-- START INFORMATION SUPPLIED --
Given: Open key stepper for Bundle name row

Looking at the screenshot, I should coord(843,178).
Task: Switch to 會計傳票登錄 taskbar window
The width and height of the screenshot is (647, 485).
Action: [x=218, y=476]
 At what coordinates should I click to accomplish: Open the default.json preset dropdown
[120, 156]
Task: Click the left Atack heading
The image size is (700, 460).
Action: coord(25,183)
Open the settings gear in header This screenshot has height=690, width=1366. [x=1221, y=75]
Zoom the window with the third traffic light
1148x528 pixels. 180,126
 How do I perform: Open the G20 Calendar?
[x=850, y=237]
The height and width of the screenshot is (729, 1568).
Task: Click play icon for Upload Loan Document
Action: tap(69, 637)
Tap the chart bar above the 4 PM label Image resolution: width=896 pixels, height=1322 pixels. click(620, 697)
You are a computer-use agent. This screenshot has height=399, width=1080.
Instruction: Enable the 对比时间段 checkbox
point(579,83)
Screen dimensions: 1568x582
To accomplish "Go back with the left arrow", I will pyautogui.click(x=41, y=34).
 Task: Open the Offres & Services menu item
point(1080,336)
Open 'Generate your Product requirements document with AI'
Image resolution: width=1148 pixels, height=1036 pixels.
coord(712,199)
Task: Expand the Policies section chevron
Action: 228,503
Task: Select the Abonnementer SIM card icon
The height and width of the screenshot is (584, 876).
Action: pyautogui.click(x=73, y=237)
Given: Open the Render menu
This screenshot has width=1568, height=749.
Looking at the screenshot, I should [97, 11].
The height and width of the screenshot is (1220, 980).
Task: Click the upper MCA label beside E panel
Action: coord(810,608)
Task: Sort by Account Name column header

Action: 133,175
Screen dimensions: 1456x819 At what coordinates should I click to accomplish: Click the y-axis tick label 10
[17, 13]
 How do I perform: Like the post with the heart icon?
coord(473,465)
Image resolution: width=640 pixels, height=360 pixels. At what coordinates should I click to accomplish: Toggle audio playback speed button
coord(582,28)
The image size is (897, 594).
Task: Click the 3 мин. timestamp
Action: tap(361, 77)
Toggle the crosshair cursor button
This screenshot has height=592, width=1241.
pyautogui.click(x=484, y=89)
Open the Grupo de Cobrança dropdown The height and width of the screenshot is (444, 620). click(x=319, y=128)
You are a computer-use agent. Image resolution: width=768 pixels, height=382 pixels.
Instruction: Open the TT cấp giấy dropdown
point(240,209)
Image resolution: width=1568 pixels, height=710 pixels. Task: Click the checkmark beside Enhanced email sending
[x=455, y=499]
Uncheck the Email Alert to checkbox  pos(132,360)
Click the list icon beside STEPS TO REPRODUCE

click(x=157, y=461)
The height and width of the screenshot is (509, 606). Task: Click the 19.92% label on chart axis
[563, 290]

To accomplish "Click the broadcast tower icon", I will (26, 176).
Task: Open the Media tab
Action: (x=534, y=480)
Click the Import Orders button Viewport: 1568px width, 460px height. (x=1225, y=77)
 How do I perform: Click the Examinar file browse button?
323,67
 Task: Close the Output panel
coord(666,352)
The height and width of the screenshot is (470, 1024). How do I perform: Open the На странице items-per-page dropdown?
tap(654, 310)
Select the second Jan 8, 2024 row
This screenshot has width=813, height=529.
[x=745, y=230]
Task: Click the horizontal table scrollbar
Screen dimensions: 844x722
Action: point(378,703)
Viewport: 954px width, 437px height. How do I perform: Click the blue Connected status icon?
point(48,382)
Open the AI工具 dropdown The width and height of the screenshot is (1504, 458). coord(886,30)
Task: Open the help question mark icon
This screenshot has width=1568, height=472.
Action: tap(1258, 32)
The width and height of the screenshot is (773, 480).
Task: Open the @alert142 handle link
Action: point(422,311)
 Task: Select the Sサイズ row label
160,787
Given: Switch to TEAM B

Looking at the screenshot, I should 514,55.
-- END INFORMATION SUPPLIED --
■ TASK DETAILS ■
Please rewrite the records above with every "How do I perform" changed to "How can I carry out" and nothing else altered.

■ REPLY ■
Given: Open key stepper for Bundle name row

Looking at the screenshot, I should coord(843,178).
Task: Switch to 會計傳票登錄 taskbar window
The width and height of the screenshot is (647, 485).
Action: [x=218, y=476]
 At what coordinates should I click to accomplish: Open the default.json preset dropdown
[120, 156]
Task: Click the left Atack heading
The image size is (700, 460).
Action: coord(25,183)
Open the settings gear in header This screenshot has height=690, width=1366. [x=1221, y=75]
Zoom the window with the third traffic light
1148x528 pixels. 180,126
 How can I carry out: Open the G20 Calendar?
[x=850, y=237]
The height and width of the screenshot is (729, 1568).
Task: Click play icon for Upload Loan Document
Action: tap(69, 637)
Tap the chart bar above the 4 PM label Image resolution: width=896 pixels, height=1322 pixels. click(620, 697)
You are a computer-use agent. This screenshot has height=399, width=1080.
Instruction: Enable the 对比时间段 checkbox
point(579,83)
Screen dimensions: 1568x582
To accomplish "Go back with the left arrow", I will pyautogui.click(x=41, y=34).
 Task: Open the Offres & Services menu item
point(1080,336)
Open 'Generate your Product requirements document with AI'
Image resolution: width=1148 pixels, height=1036 pixels.
coord(712,199)
Task: Expand the Policies section chevron
Action: 228,503
Task: Select the Abonnementer SIM card icon
The height and width of the screenshot is (584, 876).
Action: pyautogui.click(x=73, y=237)
Given: Open the Render menu
This screenshot has width=1568, height=749.
Looking at the screenshot, I should [97, 11].
The height and width of the screenshot is (1220, 980).
Task: Click the upper MCA label beside E panel
Action: coord(810,608)
Task: Sort by Account Name column header

Action: 133,175
Screen dimensions: 1456x819 At what coordinates should I click to accomplish: Click the y-axis tick label 10
[17, 13]
 How can I carry out: Like the post with the heart icon?
coord(473,465)
Image resolution: width=640 pixels, height=360 pixels. At what coordinates should I click to accomplish: Toggle audio playback speed button
coord(582,28)
The image size is (897, 594).
Task: Click the 3 мин. timestamp
Action: tap(361, 77)
Toggle the crosshair cursor button
This screenshot has height=592, width=1241.
pyautogui.click(x=484, y=89)
Open the Grupo de Cobrança dropdown The height and width of the screenshot is (444, 620). click(x=319, y=128)
You are a computer-use agent. Image resolution: width=768 pixels, height=382 pixels.
Instruction: Open the TT cấp giấy dropdown
point(240,209)
Image resolution: width=1568 pixels, height=710 pixels. Task: Click the checkmark beside Enhanced email sending
[x=455, y=499]
Uncheck the Email Alert to checkbox  pos(132,360)
Click the list icon beside STEPS TO REPRODUCE

click(x=157, y=461)
The height and width of the screenshot is (509, 606). Task: Click the 19.92% label on chart axis
[563, 290]

To accomplish "Click the broadcast tower icon", I will (26, 176).
Task: Open the Media tab
Action: (x=534, y=480)
Click the Import Orders button Viewport: 1568px width, 460px height. (x=1225, y=77)
 How can I carry out: Click the Examinar file browse button?
323,67
 Task: Close the Output panel
coord(666,352)
The height and width of the screenshot is (470, 1024). How can I carry out: Open the На странице items-per-page dropdown?
tap(654, 310)
Select the second Jan 8, 2024 row
This screenshot has width=813, height=529.
[x=745, y=230]
Task: Click the horizontal table scrollbar
Screen dimensions: 844x722
Action: point(378,703)
Viewport: 954px width, 437px height. How can I carry out: Click the blue Connected status icon?
point(48,382)
Open the AI工具 dropdown The width and height of the screenshot is (1504, 458). coord(886,30)
Task: Open the help question mark icon
This screenshot has width=1568, height=472.
Action: tap(1258, 32)
The width and height of the screenshot is (773, 480).
Task: Open the @alert142 handle link
Action: point(422,311)
 Task: Select the Sサイズ row label
160,787
Given: Switch to TEAM B

Looking at the screenshot, I should 514,55.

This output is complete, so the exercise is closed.